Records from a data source
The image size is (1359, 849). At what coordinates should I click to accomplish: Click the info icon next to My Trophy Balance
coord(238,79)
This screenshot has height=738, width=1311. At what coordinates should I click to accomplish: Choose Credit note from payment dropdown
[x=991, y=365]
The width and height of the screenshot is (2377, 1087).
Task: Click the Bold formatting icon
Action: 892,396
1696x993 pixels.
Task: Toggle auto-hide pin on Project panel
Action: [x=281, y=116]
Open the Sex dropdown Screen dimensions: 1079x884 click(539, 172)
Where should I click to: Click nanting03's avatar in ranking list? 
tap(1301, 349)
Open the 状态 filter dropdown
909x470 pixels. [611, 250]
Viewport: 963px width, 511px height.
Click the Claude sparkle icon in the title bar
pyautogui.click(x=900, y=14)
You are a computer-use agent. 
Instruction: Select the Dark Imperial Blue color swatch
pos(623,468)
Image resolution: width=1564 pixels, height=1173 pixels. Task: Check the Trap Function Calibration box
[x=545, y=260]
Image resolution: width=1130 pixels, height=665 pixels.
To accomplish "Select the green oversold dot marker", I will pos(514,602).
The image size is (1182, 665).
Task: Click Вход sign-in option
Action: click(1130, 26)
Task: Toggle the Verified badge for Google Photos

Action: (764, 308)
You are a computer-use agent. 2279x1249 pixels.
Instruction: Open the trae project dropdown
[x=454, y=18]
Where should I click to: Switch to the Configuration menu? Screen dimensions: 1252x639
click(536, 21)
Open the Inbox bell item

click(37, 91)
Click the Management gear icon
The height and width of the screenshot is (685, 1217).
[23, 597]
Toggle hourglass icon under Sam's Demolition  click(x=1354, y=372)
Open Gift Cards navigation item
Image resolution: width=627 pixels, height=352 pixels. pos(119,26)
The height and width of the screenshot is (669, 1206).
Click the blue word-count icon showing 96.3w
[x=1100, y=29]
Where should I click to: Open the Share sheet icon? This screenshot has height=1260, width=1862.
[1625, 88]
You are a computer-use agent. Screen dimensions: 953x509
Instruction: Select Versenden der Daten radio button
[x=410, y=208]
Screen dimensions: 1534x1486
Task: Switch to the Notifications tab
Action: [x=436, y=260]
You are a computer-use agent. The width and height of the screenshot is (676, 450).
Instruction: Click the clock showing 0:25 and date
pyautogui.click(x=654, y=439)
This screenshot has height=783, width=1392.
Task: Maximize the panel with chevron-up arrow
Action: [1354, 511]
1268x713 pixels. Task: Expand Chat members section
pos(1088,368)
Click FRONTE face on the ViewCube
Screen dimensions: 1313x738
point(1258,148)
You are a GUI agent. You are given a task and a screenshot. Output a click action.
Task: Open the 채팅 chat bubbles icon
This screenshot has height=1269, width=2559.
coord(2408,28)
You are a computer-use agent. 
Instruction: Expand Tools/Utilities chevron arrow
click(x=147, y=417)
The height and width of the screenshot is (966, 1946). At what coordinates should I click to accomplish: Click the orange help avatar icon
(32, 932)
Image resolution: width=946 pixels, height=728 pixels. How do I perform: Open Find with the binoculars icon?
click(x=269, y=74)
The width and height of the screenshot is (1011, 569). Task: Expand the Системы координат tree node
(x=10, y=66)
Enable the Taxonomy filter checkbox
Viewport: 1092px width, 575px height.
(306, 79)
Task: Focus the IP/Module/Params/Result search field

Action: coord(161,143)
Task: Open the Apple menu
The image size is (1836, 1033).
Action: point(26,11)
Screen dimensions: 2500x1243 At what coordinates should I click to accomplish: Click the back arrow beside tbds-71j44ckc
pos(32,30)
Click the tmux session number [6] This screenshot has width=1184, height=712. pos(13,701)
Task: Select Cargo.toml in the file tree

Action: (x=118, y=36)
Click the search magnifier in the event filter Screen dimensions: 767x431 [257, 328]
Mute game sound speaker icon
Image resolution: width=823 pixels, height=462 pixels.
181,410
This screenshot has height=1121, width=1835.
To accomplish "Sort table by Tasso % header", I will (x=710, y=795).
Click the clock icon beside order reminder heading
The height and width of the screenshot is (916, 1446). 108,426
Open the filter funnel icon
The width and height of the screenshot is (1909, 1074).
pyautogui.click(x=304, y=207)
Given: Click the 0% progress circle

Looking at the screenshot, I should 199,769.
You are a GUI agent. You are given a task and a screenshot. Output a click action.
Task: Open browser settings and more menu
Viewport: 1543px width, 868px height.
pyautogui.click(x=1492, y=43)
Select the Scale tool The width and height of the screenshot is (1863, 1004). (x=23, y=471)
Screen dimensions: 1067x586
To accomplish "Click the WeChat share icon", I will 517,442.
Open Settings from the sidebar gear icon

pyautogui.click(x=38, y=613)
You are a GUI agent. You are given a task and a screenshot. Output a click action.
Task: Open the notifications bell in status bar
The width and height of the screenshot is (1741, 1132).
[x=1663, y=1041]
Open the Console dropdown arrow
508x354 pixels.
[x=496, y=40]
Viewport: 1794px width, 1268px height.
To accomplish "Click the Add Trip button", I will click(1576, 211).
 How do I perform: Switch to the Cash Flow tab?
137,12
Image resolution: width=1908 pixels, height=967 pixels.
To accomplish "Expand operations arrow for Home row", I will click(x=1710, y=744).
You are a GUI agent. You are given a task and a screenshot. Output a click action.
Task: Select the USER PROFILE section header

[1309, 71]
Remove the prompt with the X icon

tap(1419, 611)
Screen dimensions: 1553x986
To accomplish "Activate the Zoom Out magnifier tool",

**DIRECTIONS FOR THIS TASK**
Copy exactly the stretch of data above from the line with "You are a computer-use agent. 2279x1249" through the line with "Toggle hourglass icon", and omit all other lines.

**EXPECTED ANSWER**
You are a computer-use agent. 2279x1249 pixels.
Instruction: Open the trae project dropdown
[x=454, y=18]
Where should I click to: Switch to the Configuration menu? Screen dimensions: 1252x639
click(536, 21)
Open the Inbox bell item

click(37, 91)
Click the Management gear icon
The height and width of the screenshot is (685, 1217).
[23, 597]
Toggle hourglass icon under Sam's Demolition  click(x=1354, y=372)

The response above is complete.